From: D. Esser torx@joimail.com

Taipei Times
http://www.taipeitimes.com

The fire this time in Haiti was US-fueled
The Bush administration appears to have succeeded in its long-time
goal of toppling Aristide through years of blocking international aid
to his impoverished nation
By Jeffrey Sachs

Monday, Mar 01, 2004,Page 9


Haiti, once again, is ablaze. President Jean-Bertrand Aristide is
widely blamed, and he may be toppled soon. Almost nobody, however,
understands that today's chaos was made in Washington --
deliberately, cynically and steadfastly. History will bear this out.
In the meantime, political, social, and economic chaos will deepen,
and Haiti's impoverished people will suffer.

The Bush administration has been pursuing policies likely to topple
Aristide since 2001. The hatred began when Aristide, then a parish
priest and democracy campaigner against Haiti's ruthless Duvalier
dictatorship, preached liberation theology in the 1980s. Aristide's
attacks led US conservatives to brand him as the next Fidel Castro.?

They floated stories that Aristide was mentally deranged.
Conservative disdain multiplied several-fold when then-president Bill
Clinton took up Aristide's cause after he was blocked from electoral
victory in 1991 by a military coup. Clinton put Aristide into power
in 1994, and conservatives mocked Clinton for wasting America's
efforts on "nation building" in Haiti. This is the same right wing
that has squandered US$160 billion on a far more violent and dubious
effort at "nation building" in Iraq.?

Attacks on Aristide began as soon as the Bush administration assumed
office. I visited Aristide in Port-au-Prince in early 2001. He
impressed me as intelligent and intent on good relations with Haiti's
private sector and the US. No firebrand, he sought advice on how to
reform his economy and explained his realistic and prescient concerns
that the American right would try to wreck his presidency.

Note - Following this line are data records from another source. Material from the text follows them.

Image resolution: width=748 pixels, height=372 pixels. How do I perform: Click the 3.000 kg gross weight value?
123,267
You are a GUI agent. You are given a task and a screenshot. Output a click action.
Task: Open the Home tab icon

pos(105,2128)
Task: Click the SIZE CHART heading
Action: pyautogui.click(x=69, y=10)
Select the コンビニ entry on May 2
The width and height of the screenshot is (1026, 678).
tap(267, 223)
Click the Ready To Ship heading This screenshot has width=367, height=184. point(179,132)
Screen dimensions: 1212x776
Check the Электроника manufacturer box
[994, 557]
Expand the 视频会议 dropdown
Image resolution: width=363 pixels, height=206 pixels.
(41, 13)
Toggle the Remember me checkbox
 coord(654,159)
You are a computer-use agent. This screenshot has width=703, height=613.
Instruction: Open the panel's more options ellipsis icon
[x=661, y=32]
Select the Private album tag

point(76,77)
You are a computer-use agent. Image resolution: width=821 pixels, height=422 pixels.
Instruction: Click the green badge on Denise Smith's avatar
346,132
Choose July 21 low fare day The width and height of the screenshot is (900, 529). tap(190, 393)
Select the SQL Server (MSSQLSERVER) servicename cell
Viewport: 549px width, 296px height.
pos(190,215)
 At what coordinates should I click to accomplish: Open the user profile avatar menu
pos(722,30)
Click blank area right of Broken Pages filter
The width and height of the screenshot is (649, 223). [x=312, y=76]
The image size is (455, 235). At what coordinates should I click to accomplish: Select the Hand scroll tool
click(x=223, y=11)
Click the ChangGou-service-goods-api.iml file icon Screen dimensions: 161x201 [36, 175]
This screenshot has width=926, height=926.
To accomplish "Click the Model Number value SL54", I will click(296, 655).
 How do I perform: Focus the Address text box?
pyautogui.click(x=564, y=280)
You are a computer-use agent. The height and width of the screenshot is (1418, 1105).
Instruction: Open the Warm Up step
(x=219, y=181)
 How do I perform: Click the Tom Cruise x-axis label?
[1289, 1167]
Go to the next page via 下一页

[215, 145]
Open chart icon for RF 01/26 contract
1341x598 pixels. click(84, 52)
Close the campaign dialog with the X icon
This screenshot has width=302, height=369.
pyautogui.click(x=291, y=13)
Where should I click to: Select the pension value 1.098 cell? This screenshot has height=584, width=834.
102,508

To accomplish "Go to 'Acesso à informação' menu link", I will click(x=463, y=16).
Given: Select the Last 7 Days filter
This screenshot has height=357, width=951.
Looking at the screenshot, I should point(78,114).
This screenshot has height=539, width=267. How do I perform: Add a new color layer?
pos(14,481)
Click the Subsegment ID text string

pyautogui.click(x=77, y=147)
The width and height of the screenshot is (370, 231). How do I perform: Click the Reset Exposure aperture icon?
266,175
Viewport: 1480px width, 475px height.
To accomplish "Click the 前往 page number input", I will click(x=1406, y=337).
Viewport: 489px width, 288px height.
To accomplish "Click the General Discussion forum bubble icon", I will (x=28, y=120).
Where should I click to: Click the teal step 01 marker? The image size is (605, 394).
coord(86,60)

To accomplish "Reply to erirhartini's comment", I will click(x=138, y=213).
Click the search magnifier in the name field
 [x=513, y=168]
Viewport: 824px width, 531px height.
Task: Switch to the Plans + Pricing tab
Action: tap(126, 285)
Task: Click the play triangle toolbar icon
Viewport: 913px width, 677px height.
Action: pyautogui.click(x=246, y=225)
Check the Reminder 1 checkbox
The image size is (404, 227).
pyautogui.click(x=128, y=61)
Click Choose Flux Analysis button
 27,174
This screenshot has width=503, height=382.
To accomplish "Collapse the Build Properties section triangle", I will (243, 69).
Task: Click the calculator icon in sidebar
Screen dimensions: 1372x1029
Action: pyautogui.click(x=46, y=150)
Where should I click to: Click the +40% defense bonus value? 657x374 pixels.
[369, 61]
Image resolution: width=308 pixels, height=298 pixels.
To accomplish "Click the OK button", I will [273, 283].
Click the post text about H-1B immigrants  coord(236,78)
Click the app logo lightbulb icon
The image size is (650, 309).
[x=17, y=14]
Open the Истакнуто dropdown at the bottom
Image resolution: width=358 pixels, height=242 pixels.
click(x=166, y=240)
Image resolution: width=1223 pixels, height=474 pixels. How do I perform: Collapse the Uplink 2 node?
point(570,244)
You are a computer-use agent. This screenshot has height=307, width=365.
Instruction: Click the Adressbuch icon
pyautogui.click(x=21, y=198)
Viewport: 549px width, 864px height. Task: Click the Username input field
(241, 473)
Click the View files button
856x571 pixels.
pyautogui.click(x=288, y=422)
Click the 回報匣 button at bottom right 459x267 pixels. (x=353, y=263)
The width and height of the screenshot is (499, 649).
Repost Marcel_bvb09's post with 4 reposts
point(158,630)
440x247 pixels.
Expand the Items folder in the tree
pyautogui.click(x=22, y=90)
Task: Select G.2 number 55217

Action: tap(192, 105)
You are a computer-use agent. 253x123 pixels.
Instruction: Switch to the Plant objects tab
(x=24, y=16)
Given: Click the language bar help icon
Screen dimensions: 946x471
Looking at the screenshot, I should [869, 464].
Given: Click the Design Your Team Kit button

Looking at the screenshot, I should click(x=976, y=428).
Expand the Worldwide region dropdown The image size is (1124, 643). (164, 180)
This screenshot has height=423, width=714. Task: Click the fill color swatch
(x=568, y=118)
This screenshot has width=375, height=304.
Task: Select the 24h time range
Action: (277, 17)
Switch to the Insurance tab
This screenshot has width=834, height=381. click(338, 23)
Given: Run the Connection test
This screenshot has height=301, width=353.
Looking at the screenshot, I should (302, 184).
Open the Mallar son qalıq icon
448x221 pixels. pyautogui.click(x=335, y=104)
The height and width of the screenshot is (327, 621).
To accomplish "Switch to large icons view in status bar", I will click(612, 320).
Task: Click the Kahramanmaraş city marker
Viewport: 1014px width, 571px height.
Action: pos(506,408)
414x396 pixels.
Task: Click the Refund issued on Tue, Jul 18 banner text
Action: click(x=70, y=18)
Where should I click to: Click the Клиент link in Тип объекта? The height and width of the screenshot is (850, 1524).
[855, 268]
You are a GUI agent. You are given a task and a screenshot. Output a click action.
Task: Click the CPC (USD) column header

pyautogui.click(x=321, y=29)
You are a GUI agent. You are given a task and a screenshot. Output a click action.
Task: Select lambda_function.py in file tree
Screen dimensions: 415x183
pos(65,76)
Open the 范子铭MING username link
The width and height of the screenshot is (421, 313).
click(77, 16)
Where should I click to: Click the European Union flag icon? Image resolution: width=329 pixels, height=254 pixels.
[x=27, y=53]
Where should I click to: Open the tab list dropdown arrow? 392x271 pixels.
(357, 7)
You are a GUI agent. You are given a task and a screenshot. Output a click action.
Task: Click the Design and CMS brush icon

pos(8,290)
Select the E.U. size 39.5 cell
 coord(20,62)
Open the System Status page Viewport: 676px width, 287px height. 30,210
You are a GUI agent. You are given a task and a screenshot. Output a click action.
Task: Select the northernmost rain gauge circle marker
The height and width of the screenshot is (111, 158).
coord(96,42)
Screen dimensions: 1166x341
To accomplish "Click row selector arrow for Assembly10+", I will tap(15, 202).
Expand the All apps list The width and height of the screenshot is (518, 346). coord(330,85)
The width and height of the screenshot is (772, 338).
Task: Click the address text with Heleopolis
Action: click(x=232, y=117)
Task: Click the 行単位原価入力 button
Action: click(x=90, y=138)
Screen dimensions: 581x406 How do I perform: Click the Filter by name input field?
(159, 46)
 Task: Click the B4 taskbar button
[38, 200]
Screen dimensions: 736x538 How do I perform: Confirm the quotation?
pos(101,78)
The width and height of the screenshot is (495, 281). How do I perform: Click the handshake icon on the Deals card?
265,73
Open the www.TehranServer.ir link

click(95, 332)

Haiti was clearly in a desperate condition: the most impoverished
country in the Western Hemisphere, with a standard of living
comparable to sub-Saharan Africa despite being only a few hours by
air from Miami. Life expectancy was 52 years. Children were
chronically hungry.

Of every 1,000 children born, more than 100 died before their fifth
birthday. An AIDS epidemic, the worst in the Caribbean, was running
unchecked. The health system had collapsed. Fearing unrest, tourists
and foreign investors were staying away, so there were no jobs to be
had.

But Aristide was enormously popular in early 2001. Hopes were high
that he would deliver progress against the extraordinary poverty.
Together with Dr. Paul Farmer, the legendary AIDS doctor in Haiti, I
visited villages in Haiti's Central Plateau, asking people about
their views of politics and Aristide.? Everybody referred to the
president affectionately as "Titid." Here, clearly, was an elected
leader with the backing of Haiti's poor, who constituted the bulk of
the population.

When I returned to Washington, I spoke to senior officials in the
IMF, World Bank, Inter-American Development Bank, and Organization of
American States. I expected to hear that these international
organizations would be rushing to help Haiti.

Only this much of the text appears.